Il n’y a pas de funérailles Lo Lo sans deux tambours de bronze, un mâle et une femelle, cette dernière étant plus grande et résonnant plus fortement. Ils représentent des biens précieux pour cette communauté et sont indispensables dans les cérémonies religieuses d’accompagnement des défunts. Les tambours sont censés porter l’âme des Lo Lo. Ils croient que guidés par le son du tambour, les défunts retrouveront leurs ancêtres. C’est pourquoi seul le patriarche de la famille ou du village possède le droit de les conserver. Chaque gardien ne peut avoir chez lui qu’un seul instrument, utilisé uniquement à l’occasion de funérailles. Il est donc indispensable que deux personnes différentes dans chaque village veillent sur eux. Lu Di Dieng, un membre de cette ethnie, précise:

“Normalement, le tambour est conservé sous terre. Lorsqu’il y a des funérailles, on le déterre pour l’utiliser. La famille endeuillée doit aller emprunter ces tambours et remercier ceux qui les prêtent en présentant, sur leur autel des ancêtres, du poulet et du riz gluant cuit à la vapeur. Une fois les obsèques terminées, elle rendra les tambours en apportant d’autres offrandes.”
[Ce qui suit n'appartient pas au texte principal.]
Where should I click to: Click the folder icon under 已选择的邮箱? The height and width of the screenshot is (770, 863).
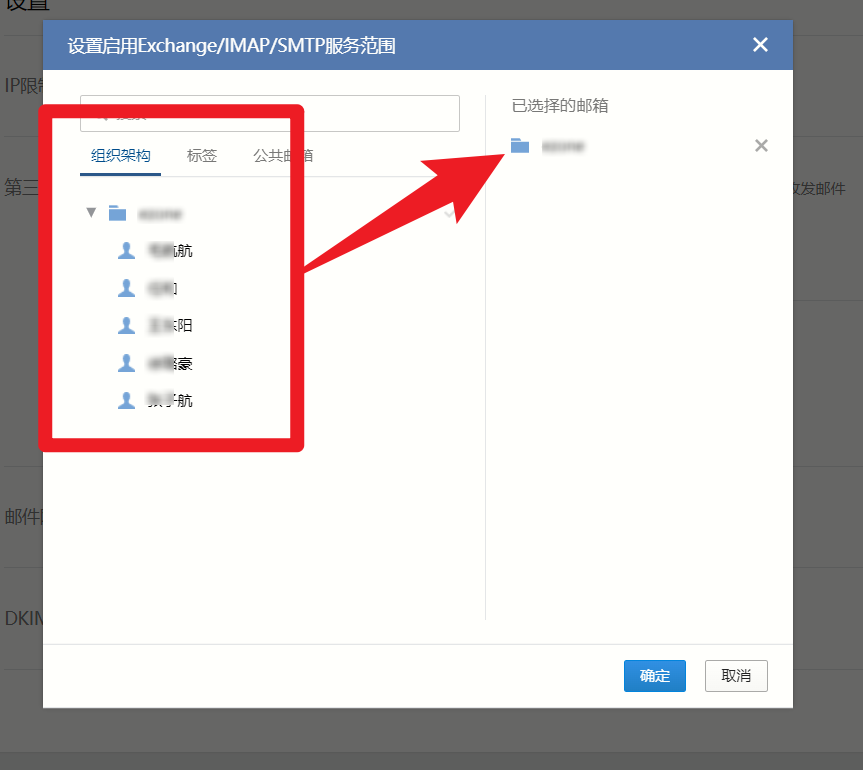(x=520, y=146)
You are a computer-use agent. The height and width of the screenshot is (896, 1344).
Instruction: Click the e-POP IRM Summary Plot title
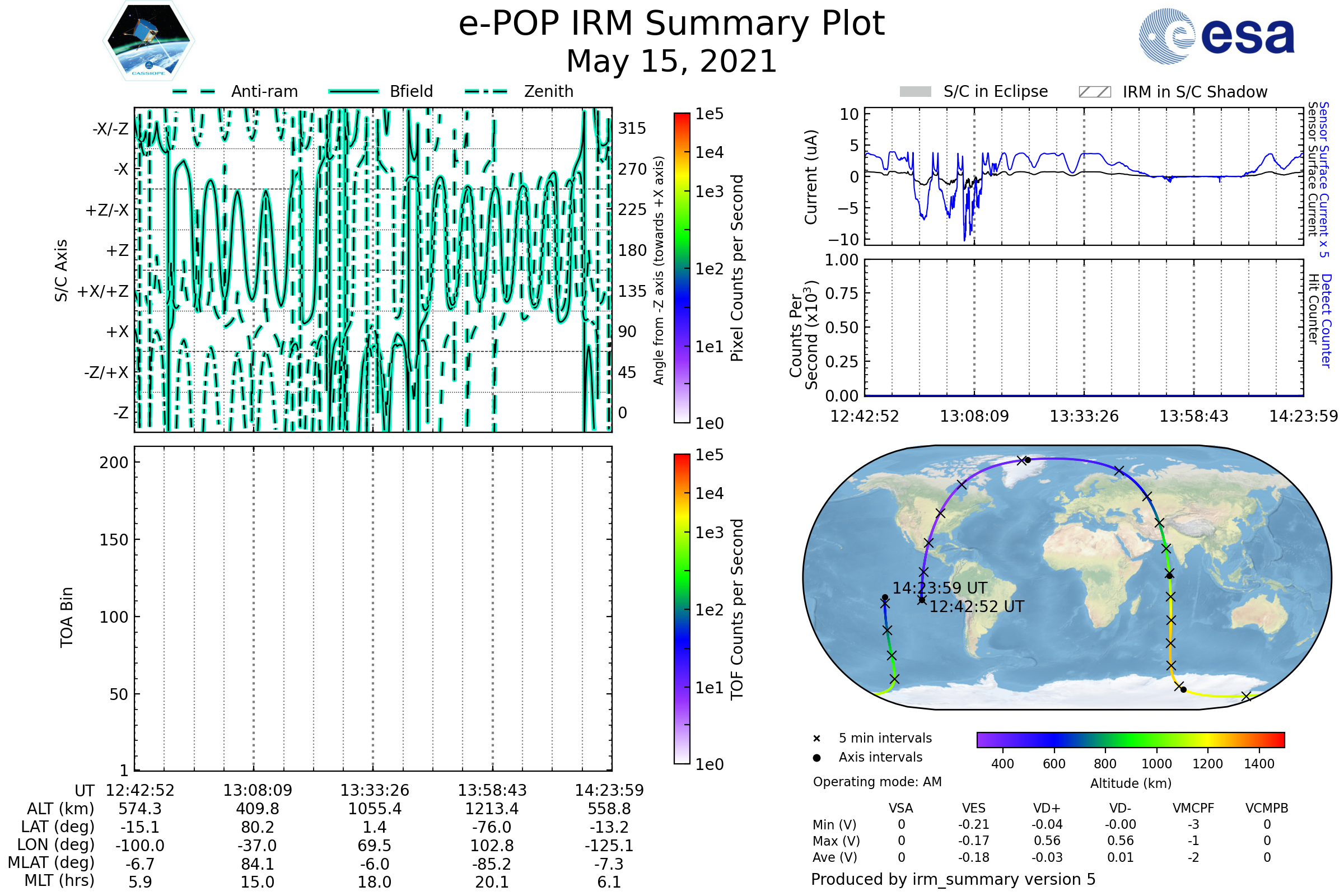click(x=671, y=24)
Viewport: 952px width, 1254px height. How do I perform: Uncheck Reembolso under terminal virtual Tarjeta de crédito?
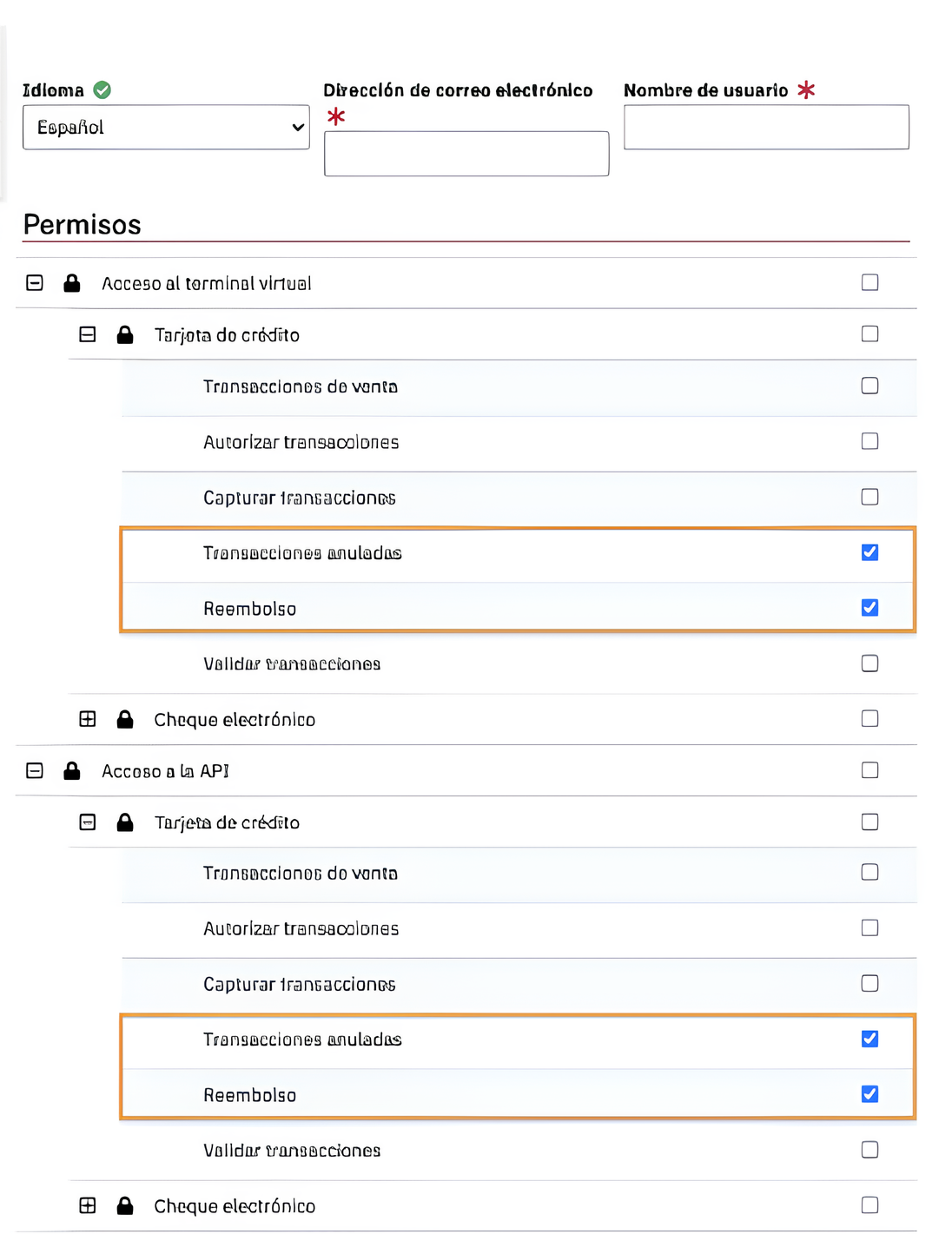pos(869,608)
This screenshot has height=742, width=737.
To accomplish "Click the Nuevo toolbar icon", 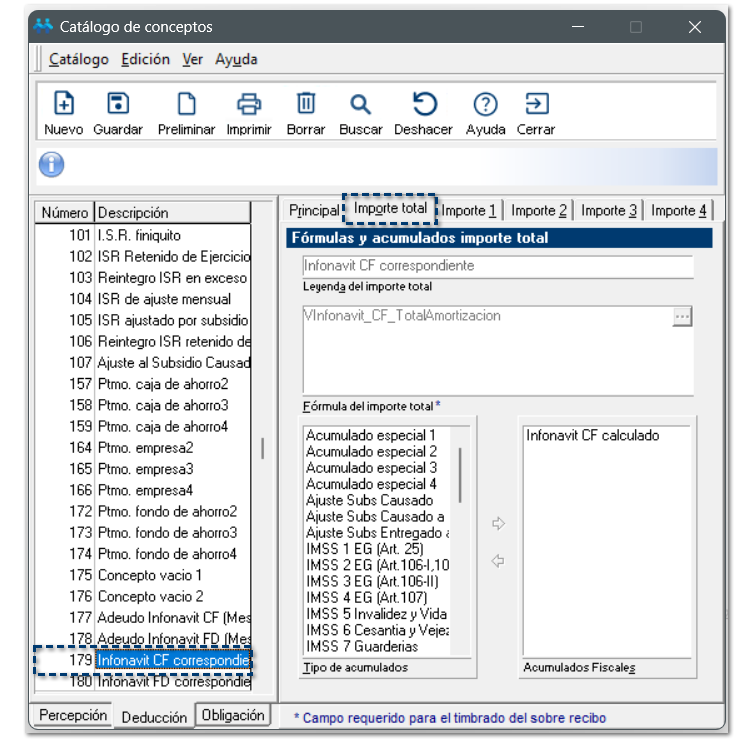I will [63, 104].
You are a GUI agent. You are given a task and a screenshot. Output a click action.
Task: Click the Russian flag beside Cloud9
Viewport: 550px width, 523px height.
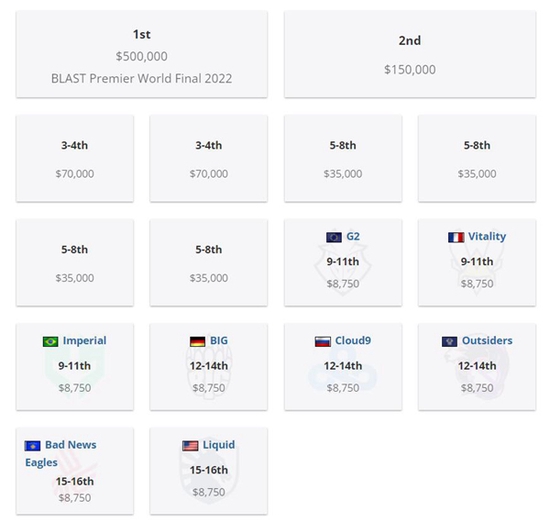(323, 342)
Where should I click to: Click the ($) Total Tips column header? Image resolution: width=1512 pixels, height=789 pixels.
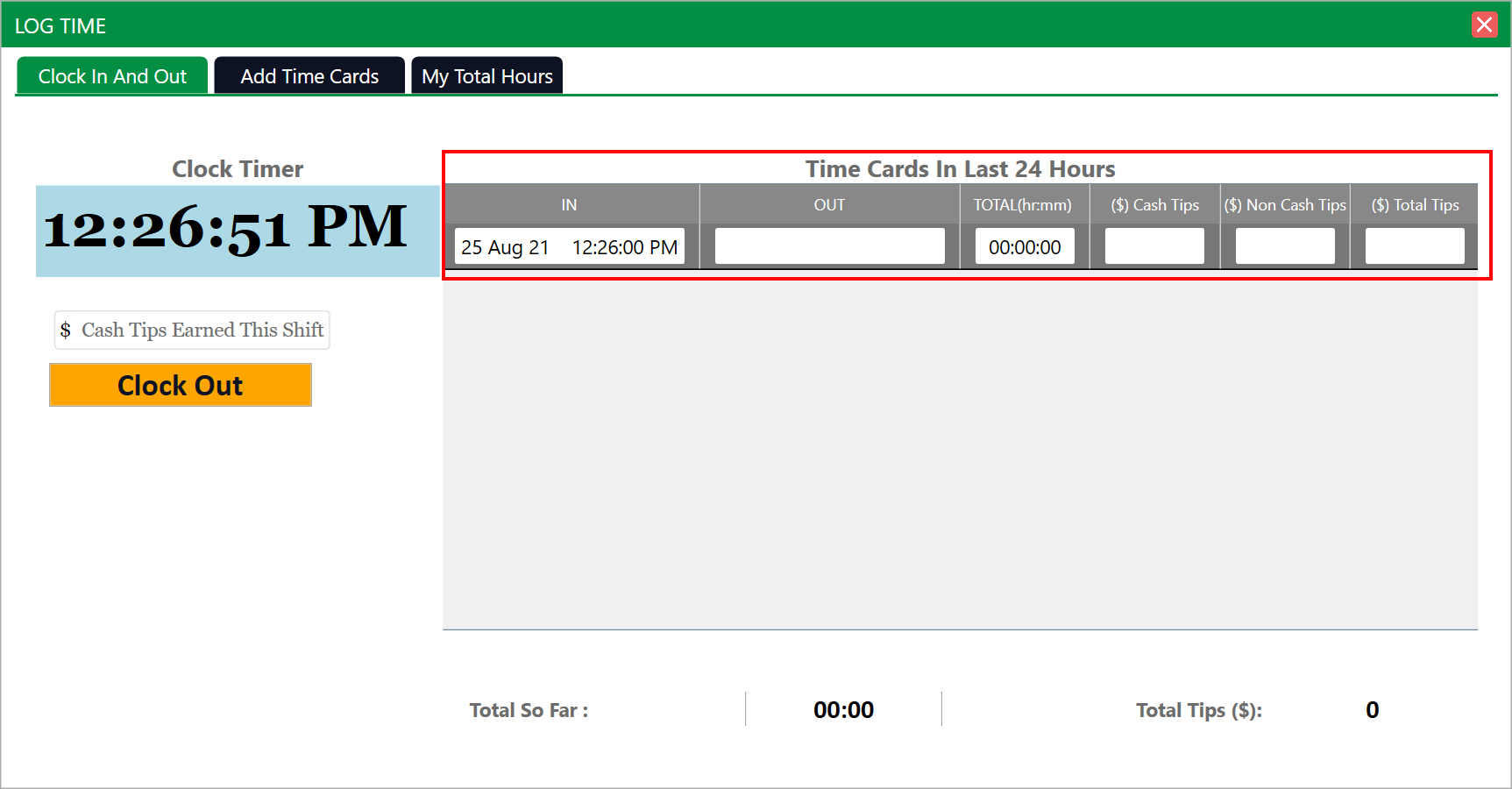[x=1415, y=205]
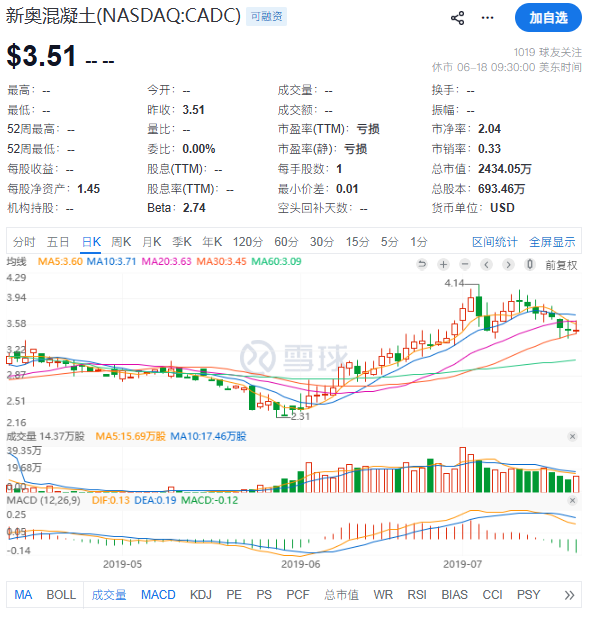
Task: Open the 前复权 adjustment dropdown
Action: click(561, 265)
Persuadés que leurs morts commenceront une autre vie dans un autre monde, les Lo Lo mènent leurs funérailles de façon plutôt animée avec des déguisements, des danses et des acrobaties. Les femmes arborent leurs plus belles parures et dansent au son des tambours de bronze. Quatre jeunes hommes se déguisent en hommes sauvages en enroulant des lianes autour de leur corps pour se livrer à une autre danse, plus rituelle, appelée la “danse des esprits” ou la “danse des hommes sylvestres”. Les jeunes ayant le rôle d’hommes sylvestres ne doivent pas être mariés. Dans la croyance Lo Lo, ces déguisements faits de feuilles les fera ressembler à leurs ancêtres, lesquels finiront par reconnaître et accepter le défunt dans leur monde. Au son des tambours, le cortège danse en reproduisant des gestes typiques agricoles, tels que le repiquage du riz, la plantation du maïs, le pilage du riz, le tissage et bien d’autres.

La manière de porter le deuil chez les Lo Lo est aussi très particulière. La tradition veut que les fils ne portent que le deuil de leur père mais pas celui de leur mère, et inversement pour les filles. En signe de deuil, les femmes couvrent leur tête avec un vêtement. Le deuil s’achève après la cérémonie d’exhumation des ossements qui seront par la suite réinhumés. Il arrive aussi qu’une fille porte le deuil de sa mère en cachant une mèche de cheveux de celle-ci dans un endroit tenu secret. Lorsque la fille meurt, elle sera enterrée avec cette mèche.

Modernisation oblige, les rites funéraires des Lo Lo se sont beaucoup simplifiés. La danse des hommes sylvestres est devenue aujourd’hui un numéro artistique à vocation touristique. La culture des Lo Lo est désormais mieux connue hors de leur communauté, qui en tire profit.